MacDonald explains to Kane that in order to defeat the demons they need an artifact from the Martian archaeological digs sites called the U1 or soul cube. He explains how the research team discovered the history of an ancient Martian civilization that was forced to sacrifice itself to create the soul cube to defeat their own demonic invasion. Finally he reveals that Malcolm Betruger, chief Delta Labs scientist, is working for the demons and took the cube into the demon's dimension, now nicknamed as hell. Suddenly, MacDonald is killed by a sneak attack by a demon.

Kane only survives when Maria teleports in and defeats it. Then the two discover Theo, before even more demons arrive. This time deliverance comes from the arrival of Campbell and Swann – and Campbell's BFG. The four adults decide that one of them has to go through the portal into hell to retrieve the soul cube, something Kane obliges to do. Maria is sent to take Theo back to reception, and Campbell and an unhappy Swann are to guard the portal for Kane's return.

Kane arrives in the demon's realm and sees a massive and heavily guarded – but thankfully empty – throne containing the coveted soul cube. Powered by pure focus, beyond fear, beyond weariness, Kane battles the guardians and retrieves the cube, and then makes it back through the portal. There he finds Campbell and Swann dead – and a zombified and mechanically enhanced Sergeant Kelly. Kane uses the new-found artifact and retrieves Campbell's BFG. With Kelly dead, he makes his way to archaeological Site 3, to bring the soul cube back where it belongs and hopefully end the invasion.

At Site 3 a lone surviving scientist – Axelle Graulich – is making her way through a deep eerie tunnel, while the spirits of the ancient Martians reveal their secrets to her, and makes a discovery. The demons are making a permanent portal between hell and Mars, to compensate for the now closed Delta portal. Axelle is left to wonder, why is she still alive?
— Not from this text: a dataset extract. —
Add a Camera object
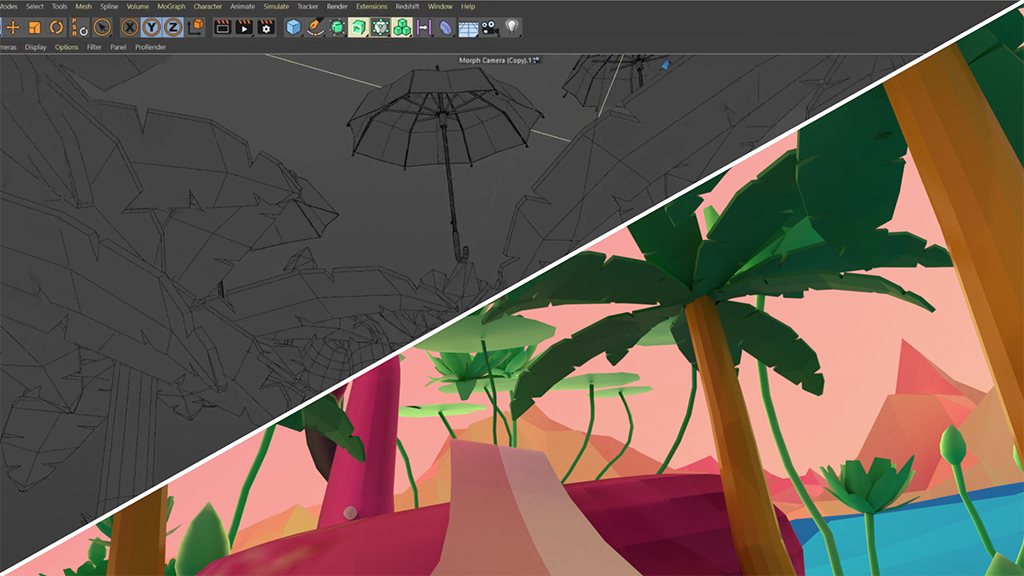Image resolution: width=1024 pixels, height=576 pixels. (x=490, y=27)
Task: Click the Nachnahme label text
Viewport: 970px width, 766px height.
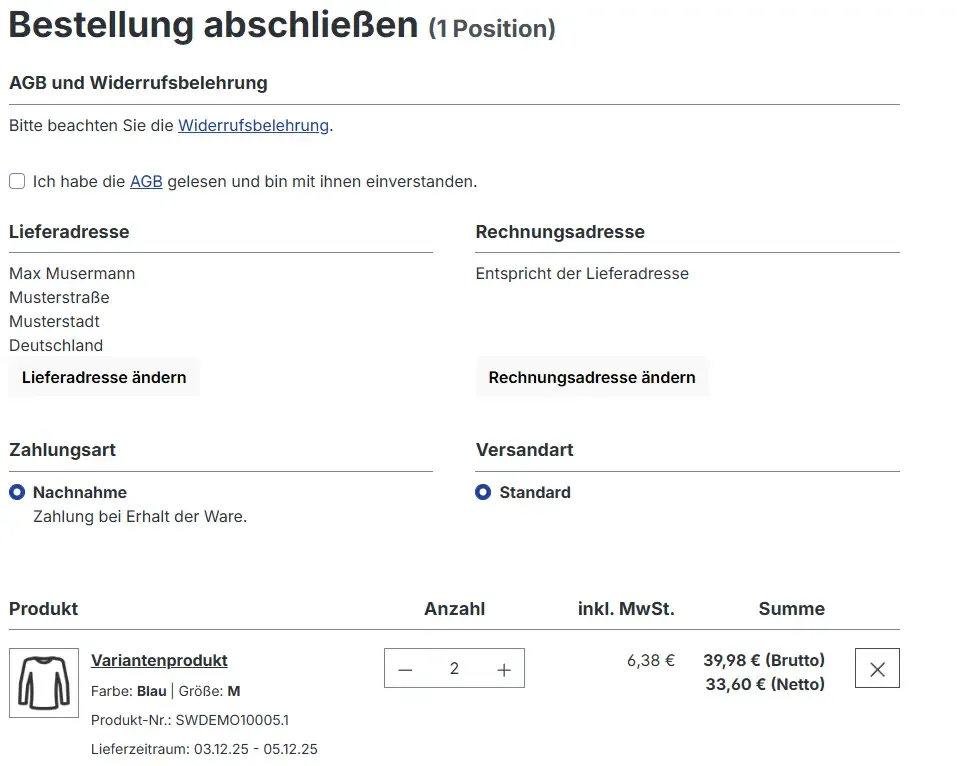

Kelliher watches as his scientists begin their teleportation experiment, and sees their animal test subject comes back as a zombified monster. Strange waves emanate from the lab and throughout the Earth and Kelliher is left to contemplate what this means. Meanwhile, he contacts the U.S. President and gets authorization for the Armada to obliterate Mars City.

Kane reaches Site 3 and finds the demon's portal, almost active, and Axelle who tells him that he must stop them rather than help her. Suddenly two demons arrive and kill her, but not before she warns Kane of the presence of the inhabitant of the throne he saw in hell – an enormous demon, maybe their king. Kane begins the final battle with it and its legions, with the help of the soul cube, finally persevering and sealing the portal.

Afterwards, he begins the agonizing journey back to Mars City, only for a crazed zombie to take its final revenge. Kane, severely wounded and missing a leg, is only saved by the arrival of Maria from reception. Hayden calls the Armada down to send support for Mars City.

===Epilogue===
Now with only stray zombies left on Mars City since the closing of the portal, the Armada troops evacuate the wounded and civilians – including Theo and Kane. Maria, Andy, other survivors, and the Armada reinforcements are left to start rehabilitating Mars City, much to Maria's regret. She vows to check up on Theo on Earth and Kane, as they both know they have feelings for each other. Everyone realizes that reviving Mars City will be a large job. Kelliher visits his father again, and vows to tell him everything, including his worries about the force that came from his experiments on Earth.

Meanwhile, the scientists on the Ballard research lab reveal their discovery that the bacteria and the tube worms are not existing in a symbiotic relationship – but that the two actually merge as one being. The team contemplate the ramifications of this biological merging and where this discovery could lead.

==Reception==
The back of the book features two positive blurbs from the Science Fiction Chronicle and Publishers Weekly. BookBrowser noted "Readers who enjoy a creative and entertaining horror story populated with an ensemble who appear real will relish this novel."